Copy out the following lines word for word.

begin

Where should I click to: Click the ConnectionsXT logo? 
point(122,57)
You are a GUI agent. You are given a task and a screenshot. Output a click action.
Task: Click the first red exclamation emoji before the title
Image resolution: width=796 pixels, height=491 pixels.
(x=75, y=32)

end

COMPLETE RESPONSE:
Where should I click to: Click the ConnectionsXT logo? 
point(122,57)
You are a GUI agent. You are given a task and a screenshot. Output a click action.
Task: Click the first red exclamation emoji before the title
Image resolution: width=796 pixels, height=491 pixels.
(x=75, y=32)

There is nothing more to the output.